— START OF Exercise materials —
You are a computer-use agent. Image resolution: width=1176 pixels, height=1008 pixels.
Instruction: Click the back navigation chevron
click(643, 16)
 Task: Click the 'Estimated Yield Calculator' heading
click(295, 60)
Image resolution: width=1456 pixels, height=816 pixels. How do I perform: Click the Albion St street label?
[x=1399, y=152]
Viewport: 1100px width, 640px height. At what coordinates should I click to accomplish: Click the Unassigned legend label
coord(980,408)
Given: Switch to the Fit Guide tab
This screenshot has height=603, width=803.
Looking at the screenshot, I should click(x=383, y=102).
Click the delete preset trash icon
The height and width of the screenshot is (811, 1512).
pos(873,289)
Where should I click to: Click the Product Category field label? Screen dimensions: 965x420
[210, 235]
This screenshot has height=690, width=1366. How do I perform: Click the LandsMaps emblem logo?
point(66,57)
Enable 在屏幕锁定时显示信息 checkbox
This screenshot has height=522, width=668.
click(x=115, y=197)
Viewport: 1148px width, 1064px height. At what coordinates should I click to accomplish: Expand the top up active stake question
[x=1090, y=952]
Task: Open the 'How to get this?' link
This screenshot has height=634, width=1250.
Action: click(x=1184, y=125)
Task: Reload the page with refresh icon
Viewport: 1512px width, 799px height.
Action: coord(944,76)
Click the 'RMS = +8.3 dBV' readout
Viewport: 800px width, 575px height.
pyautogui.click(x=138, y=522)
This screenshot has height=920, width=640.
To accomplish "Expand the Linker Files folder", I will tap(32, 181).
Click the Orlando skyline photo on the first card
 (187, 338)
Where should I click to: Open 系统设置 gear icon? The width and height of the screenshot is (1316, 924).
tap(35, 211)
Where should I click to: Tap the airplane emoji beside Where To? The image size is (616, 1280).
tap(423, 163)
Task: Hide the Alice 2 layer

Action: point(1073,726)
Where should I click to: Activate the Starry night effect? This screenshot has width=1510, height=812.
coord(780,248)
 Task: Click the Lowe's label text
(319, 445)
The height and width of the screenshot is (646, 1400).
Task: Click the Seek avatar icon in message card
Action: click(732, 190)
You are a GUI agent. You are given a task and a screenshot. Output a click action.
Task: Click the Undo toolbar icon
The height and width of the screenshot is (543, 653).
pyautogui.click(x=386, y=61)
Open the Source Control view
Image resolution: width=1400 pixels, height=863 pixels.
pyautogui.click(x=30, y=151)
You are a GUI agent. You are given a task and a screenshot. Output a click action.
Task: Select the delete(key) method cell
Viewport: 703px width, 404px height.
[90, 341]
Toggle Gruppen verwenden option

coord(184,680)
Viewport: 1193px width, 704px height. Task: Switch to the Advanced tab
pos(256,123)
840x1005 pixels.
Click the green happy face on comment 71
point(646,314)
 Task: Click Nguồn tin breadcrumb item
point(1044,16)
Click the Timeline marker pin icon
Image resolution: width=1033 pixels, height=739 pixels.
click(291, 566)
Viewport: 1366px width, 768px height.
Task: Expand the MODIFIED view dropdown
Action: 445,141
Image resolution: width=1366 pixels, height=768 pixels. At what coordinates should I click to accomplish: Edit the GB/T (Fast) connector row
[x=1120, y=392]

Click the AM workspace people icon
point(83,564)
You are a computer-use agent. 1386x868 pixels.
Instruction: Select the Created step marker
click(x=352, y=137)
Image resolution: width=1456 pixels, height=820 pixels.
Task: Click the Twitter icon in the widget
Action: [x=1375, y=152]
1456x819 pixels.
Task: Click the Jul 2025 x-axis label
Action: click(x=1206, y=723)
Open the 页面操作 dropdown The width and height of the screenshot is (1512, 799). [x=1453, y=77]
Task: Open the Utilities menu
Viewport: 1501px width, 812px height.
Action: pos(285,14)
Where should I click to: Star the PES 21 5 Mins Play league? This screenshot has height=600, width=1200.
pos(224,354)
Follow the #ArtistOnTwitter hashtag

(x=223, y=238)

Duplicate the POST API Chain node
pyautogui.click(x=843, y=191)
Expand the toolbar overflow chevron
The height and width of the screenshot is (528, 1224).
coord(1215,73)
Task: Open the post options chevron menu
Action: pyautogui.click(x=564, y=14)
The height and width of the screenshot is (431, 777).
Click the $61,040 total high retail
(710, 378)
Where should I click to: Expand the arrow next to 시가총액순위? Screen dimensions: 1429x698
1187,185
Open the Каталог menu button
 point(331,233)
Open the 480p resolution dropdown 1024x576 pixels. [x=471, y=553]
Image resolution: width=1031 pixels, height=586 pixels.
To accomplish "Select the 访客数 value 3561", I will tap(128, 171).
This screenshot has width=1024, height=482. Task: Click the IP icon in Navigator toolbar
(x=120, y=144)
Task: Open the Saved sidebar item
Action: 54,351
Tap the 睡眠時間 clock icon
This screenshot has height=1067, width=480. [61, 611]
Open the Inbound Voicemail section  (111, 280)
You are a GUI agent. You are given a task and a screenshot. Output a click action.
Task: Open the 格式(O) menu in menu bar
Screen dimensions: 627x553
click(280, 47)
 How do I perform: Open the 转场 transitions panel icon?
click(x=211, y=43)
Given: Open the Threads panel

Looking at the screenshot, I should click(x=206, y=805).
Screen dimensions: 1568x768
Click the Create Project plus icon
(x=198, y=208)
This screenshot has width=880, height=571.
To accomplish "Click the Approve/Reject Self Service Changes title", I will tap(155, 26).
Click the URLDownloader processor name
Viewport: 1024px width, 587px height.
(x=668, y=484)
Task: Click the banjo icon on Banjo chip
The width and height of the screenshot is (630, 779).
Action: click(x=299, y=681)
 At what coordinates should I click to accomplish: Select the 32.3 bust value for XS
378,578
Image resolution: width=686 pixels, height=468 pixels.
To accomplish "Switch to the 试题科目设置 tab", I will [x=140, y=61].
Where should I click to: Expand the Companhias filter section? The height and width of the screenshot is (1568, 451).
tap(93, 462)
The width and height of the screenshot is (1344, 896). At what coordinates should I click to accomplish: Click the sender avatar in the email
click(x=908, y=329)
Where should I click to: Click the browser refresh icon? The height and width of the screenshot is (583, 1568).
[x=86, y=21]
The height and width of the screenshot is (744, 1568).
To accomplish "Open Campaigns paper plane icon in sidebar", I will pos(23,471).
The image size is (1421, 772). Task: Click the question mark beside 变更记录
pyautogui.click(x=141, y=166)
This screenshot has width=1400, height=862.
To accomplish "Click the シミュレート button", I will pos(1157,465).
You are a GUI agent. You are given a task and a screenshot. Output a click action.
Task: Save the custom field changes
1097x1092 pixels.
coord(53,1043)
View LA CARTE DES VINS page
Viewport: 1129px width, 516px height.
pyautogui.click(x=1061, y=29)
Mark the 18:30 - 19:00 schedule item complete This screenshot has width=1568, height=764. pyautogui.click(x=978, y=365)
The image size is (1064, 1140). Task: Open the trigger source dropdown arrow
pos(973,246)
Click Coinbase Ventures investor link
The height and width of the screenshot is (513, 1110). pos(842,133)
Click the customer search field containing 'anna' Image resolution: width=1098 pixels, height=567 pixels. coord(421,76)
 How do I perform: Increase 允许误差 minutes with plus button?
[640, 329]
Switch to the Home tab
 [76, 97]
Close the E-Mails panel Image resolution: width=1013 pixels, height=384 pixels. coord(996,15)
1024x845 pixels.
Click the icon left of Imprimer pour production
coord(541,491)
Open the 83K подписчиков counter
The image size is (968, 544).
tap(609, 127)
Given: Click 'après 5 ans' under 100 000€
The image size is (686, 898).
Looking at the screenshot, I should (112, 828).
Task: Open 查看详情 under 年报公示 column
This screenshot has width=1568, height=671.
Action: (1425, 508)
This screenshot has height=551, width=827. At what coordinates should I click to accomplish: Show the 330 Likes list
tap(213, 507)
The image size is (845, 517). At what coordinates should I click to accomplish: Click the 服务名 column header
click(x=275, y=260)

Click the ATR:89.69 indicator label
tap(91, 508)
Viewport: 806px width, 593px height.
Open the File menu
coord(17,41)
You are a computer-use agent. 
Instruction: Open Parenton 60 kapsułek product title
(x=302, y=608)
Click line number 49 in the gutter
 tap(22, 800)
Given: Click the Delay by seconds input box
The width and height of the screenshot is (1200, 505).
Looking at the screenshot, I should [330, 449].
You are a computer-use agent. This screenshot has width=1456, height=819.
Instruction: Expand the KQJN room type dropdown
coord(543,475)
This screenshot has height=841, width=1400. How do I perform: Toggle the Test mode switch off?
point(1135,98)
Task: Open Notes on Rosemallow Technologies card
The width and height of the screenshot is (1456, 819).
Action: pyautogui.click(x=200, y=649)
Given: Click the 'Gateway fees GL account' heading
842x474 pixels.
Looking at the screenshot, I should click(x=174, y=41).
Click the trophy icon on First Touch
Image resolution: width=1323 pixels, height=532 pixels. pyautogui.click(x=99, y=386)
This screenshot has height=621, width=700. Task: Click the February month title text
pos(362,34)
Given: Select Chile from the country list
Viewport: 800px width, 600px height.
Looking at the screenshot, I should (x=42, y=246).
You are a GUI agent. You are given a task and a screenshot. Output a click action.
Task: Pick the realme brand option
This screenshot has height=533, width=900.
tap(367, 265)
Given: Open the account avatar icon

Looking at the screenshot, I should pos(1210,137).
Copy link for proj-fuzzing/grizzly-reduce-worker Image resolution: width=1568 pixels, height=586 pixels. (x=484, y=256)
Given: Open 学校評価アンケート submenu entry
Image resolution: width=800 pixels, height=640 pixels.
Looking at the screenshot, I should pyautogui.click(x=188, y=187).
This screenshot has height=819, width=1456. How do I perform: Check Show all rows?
— END OF Exercise materials —
■ **Job**
Can you turn the lines of material starting at the line containing "View LA CARTE DES VINS page" and ending at the line containing "The height and width of the screenshot is (513, 1110)." into a numbered list, with blank lines left out?

■ **Answer in full**
1. View LA CARTE DES VINS page
2. Viewport: 1129px width, 516px height.
3. pyautogui.click(x=1061, y=29)
4. Mark the 18:30 - 19:00 schedule item complete This screenshot has width=1568, height=764. pyautogui.click(x=978, y=365)
5. The image size is (1064, 1140). Task: Open the trigger source dropdown arrow
6. pos(973,246)
7. Click Coinbase Ventures investor link
8. The height and width of the screenshot is (513, 1110). pos(842,133)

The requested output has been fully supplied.